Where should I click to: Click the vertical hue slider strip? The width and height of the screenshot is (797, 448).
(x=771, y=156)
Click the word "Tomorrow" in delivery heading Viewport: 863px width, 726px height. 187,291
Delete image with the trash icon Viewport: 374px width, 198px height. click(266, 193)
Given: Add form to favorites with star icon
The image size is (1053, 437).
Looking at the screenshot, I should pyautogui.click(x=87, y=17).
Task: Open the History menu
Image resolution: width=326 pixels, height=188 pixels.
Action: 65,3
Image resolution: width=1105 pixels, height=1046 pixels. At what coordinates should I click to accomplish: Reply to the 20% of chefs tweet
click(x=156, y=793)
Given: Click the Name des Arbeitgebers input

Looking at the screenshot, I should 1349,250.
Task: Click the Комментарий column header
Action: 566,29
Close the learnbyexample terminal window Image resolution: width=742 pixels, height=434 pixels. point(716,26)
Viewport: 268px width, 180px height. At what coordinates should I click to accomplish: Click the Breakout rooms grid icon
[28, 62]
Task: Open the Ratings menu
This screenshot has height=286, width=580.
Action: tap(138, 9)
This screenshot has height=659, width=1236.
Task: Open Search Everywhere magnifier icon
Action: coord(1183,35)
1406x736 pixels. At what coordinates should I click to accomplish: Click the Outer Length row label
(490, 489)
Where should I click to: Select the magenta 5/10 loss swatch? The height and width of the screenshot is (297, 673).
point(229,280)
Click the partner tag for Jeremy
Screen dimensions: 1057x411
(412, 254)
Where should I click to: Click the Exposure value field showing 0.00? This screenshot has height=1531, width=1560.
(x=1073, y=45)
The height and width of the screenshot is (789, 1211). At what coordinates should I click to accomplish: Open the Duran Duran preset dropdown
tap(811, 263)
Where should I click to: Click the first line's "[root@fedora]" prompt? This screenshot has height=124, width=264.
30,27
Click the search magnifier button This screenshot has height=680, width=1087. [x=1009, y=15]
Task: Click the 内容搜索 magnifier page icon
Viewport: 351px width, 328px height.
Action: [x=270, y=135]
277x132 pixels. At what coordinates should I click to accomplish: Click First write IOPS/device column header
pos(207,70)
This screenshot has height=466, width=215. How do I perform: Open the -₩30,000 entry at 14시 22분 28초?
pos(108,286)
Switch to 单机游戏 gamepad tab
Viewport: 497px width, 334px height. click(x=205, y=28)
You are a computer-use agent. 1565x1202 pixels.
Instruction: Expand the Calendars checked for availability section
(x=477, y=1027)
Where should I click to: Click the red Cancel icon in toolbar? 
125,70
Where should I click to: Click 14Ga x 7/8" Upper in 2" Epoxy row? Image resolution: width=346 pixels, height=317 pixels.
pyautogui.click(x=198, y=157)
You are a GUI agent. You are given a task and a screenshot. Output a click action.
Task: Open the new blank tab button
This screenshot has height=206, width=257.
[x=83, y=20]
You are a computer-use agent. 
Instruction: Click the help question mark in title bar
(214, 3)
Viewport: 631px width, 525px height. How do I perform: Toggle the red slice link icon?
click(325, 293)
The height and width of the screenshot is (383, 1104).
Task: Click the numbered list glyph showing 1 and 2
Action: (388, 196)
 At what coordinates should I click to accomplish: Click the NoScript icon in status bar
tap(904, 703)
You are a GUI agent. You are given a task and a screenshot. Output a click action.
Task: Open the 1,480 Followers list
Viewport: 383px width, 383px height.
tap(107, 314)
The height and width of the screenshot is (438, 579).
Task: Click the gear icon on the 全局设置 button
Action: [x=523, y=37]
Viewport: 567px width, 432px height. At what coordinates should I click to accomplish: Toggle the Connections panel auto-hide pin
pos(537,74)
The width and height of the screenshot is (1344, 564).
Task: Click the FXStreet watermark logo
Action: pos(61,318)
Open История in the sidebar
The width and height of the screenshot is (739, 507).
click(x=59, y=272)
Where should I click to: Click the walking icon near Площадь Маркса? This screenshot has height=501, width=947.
####
ASSIGNMENT
Output every record above a second time, exactly.

EXERCISE RESPONSE
Where should I click to: Click the vertical hue slider strip? The width and height of the screenshot is (797, 448).
(x=771, y=156)
Click the word "Tomorrow" in delivery heading Viewport: 863px width, 726px height. 187,291
Delete image with the trash icon Viewport: 374px width, 198px height. click(266, 193)
Given: Add form to favorites with star icon
The image size is (1053, 437).
Looking at the screenshot, I should pyautogui.click(x=87, y=17).
Task: Open the History menu
Image resolution: width=326 pixels, height=188 pixels.
Action: 65,3
Image resolution: width=1105 pixels, height=1046 pixels. At what coordinates should I click to accomplish: Reply to the 20% of chefs tweet
click(x=156, y=793)
Given: Click the Name des Arbeitgebers input

Looking at the screenshot, I should 1349,250.
Task: Click the Комментарий column header
Action: 566,29
Close the learnbyexample terminal window Image resolution: width=742 pixels, height=434 pixels. point(716,26)
Viewport: 268px width, 180px height. At what coordinates should I click to accomplish: Click the Breakout rooms grid icon
[28, 62]
Task: Open the Ratings menu
This screenshot has height=286, width=580.
Action: tap(138, 9)
This screenshot has height=659, width=1236.
Task: Open Search Everywhere magnifier icon
Action: coord(1183,35)
1406x736 pixels. At what coordinates should I click to accomplish: Click the Outer Length row label
(490, 489)
Where should I click to: Select the magenta 5/10 loss swatch? The height and width of the screenshot is (297, 673).
point(229,280)
Click the partner tag for Jeremy
Screen dimensions: 1057x411
(412, 254)
Where should I click to: Click the Exposure value field showing 0.00? This screenshot has height=1531, width=1560.
(x=1073, y=45)
The height and width of the screenshot is (789, 1211). At what coordinates should I click to accomplish: Open the Duran Duran preset dropdown
tap(811, 263)
Where should I click to: Click the first line's "[root@fedora]" prompt? This screenshot has height=124, width=264.
30,27
Click the search magnifier button This screenshot has height=680, width=1087. [x=1009, y=15]
Task: Click the 内容搜索 magnifier page icon
Viewport: 351px width, 328px height.
Action: [x=270, y=135]
277x132 pixels. At what coordinates should I click to accomplish: Click First write IOPS/device column header
pos(207,70)
This screenshot has height=466, width=215. How do I perform: Open the -₩30,000 entry at 14시 22분 28초?
pos(108,286)
Switch to 单机游戏 gamepad tab
Viewport: 497px width, 334px height. click(x=205, y=28)
You are a computer-use agent. 1565x1202 pixels.
Instruction: Expand the Calendars checked for availability section
(x=477, y=1027)
Where should I click to: Click the red Cancel icon in toolbar? 
125,70
Where should I click to: Click 14Ga x 7/8" Upper in 2" Epoxy row? Image resolution: width=346 pixels, height=317 pixels.
pyautogui.click(x=198, y=157)
You are a GUI agent. You are given a task and a screenshot. Output a click action.
Task: Open the new blank tab button
This screenshot has height=206, width=257.
[x=83, y=20]
You are a computer-use agent. 
Instruction: Click the help question mark in title bar
(214, 3)
Viewport: 631px width, 525px height. How do I perform: Toggle the red slice link icon?
click(325, 293)
The height and width of the screenshot is (383, 1104).
Task: Click the numbered list glyph showing 1 and 2
Action: (388, 196)
 At what coordinates should I click to accomplish: Click the NoScript icon in status bar
tap(904, 703)
You are a GUI agent. You are given a task and a screenshot. Output a click action.
Task: Open the 1,480 Followers list
Viewport: 383px width, 383px height.
tap(107, 314)
The height and width of the screenshot is (438, 579).
Task: Click the gear icon on the 全局设置 button
Action: [x=523, y=37]
Viewport: 567px width, 432px height. At what coordinates should I click to accomplish: Toggle the Connections panel auto-hide pin
pos(537,74)
The width and height of the screenshot is (1344, 564).
Task: Click the FXStreet watermark logo
Action: pos(61,318)
Open История in the sidebar
The width and height of the screenshot is (739, 507).
click(x=59, y=272)
Where should I click to: Click the walking icon near Площадь Маркса? This screenshot has height=501, width=947.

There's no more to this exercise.